= Exercise instructions =
If a line in the records below includes the word "agent", count it, then give the total and nothing else.

Listed records: Begin

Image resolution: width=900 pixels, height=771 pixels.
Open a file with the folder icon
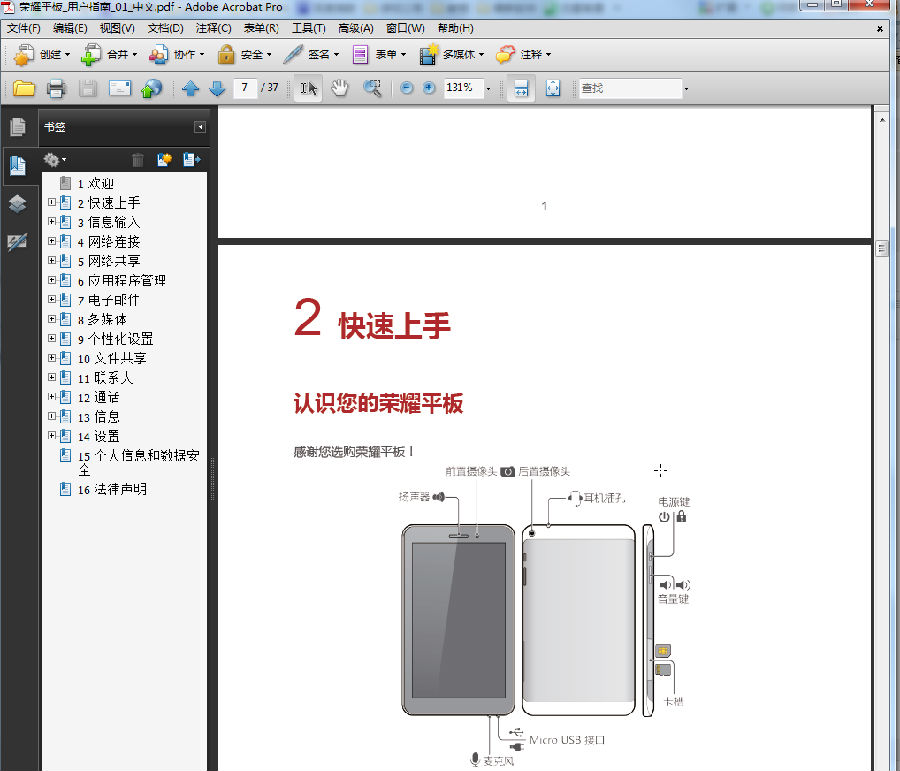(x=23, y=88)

Listed records: End
Listed records: Begin

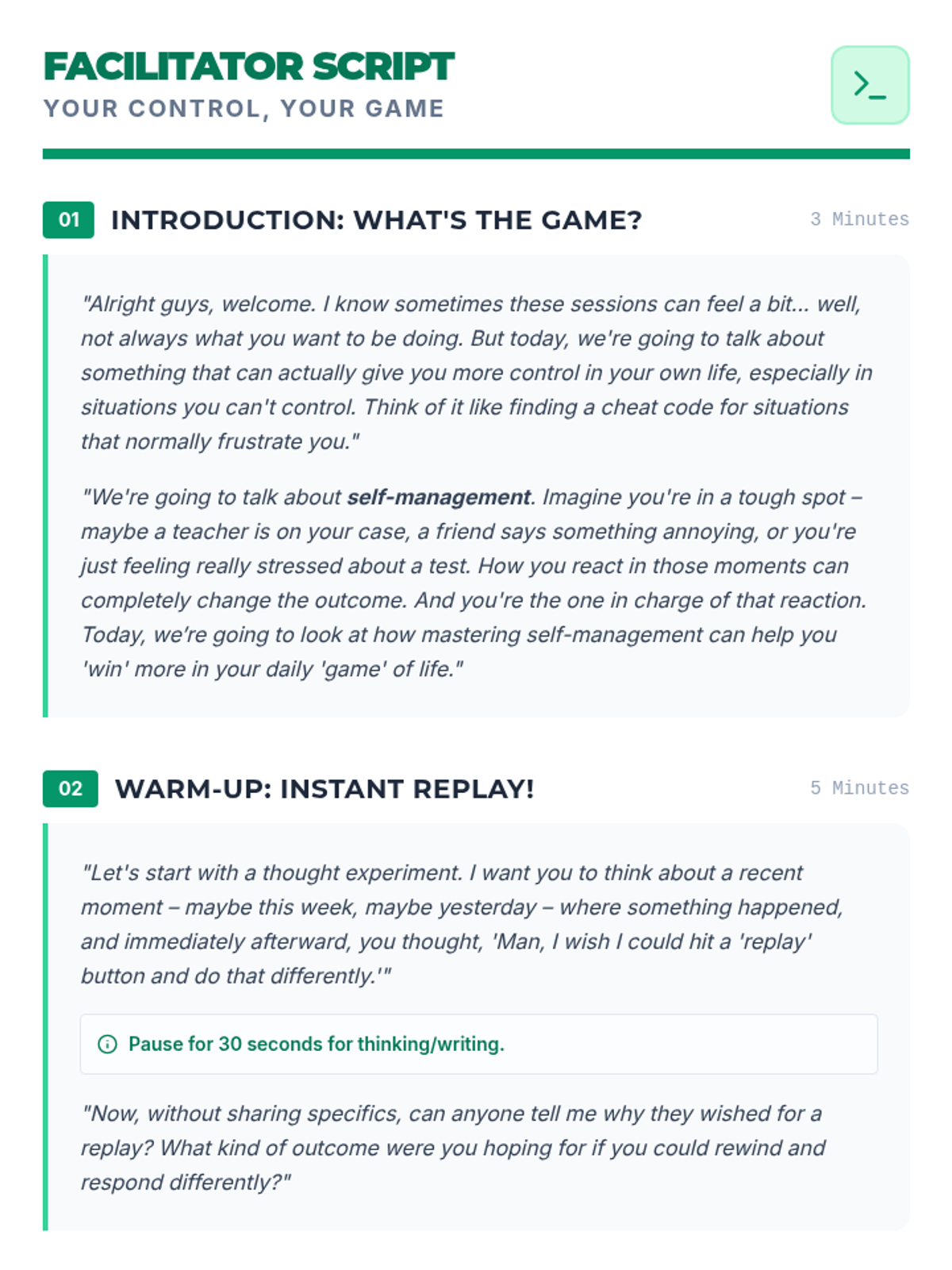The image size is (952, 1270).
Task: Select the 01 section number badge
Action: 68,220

Listed records: End
Listed records: Begin

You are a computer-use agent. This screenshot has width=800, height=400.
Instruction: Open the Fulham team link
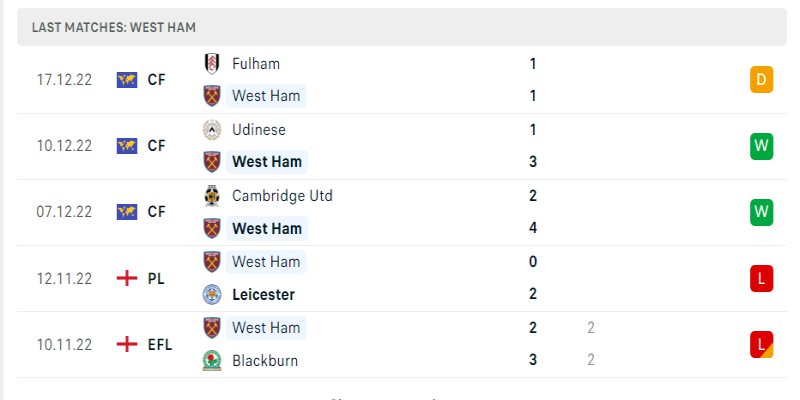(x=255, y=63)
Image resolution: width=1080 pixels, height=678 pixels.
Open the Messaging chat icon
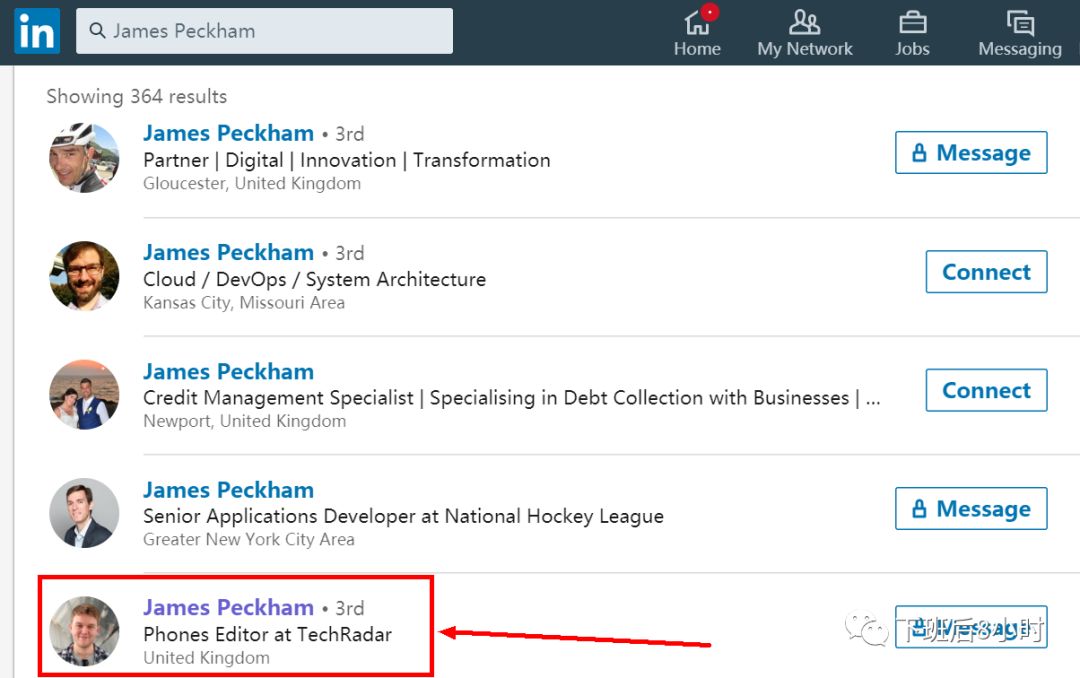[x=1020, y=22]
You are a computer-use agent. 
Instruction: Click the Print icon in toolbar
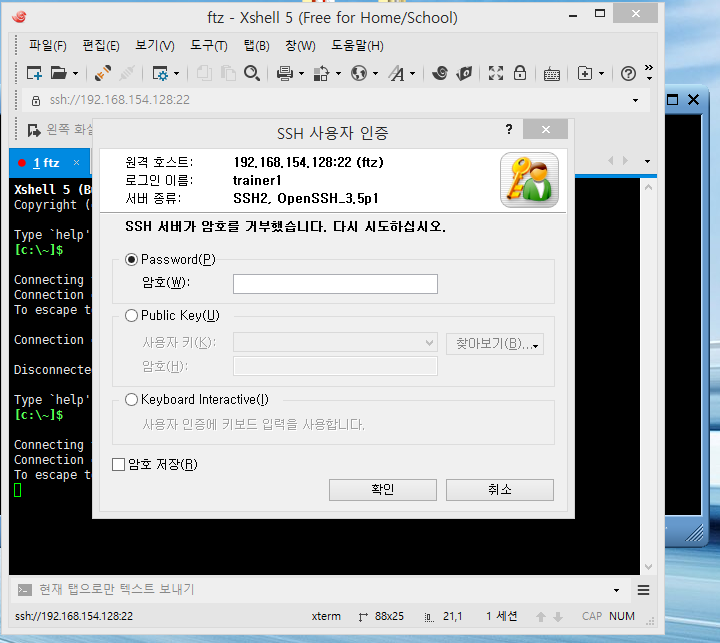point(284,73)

Listed records: End

= Finished exercise =
2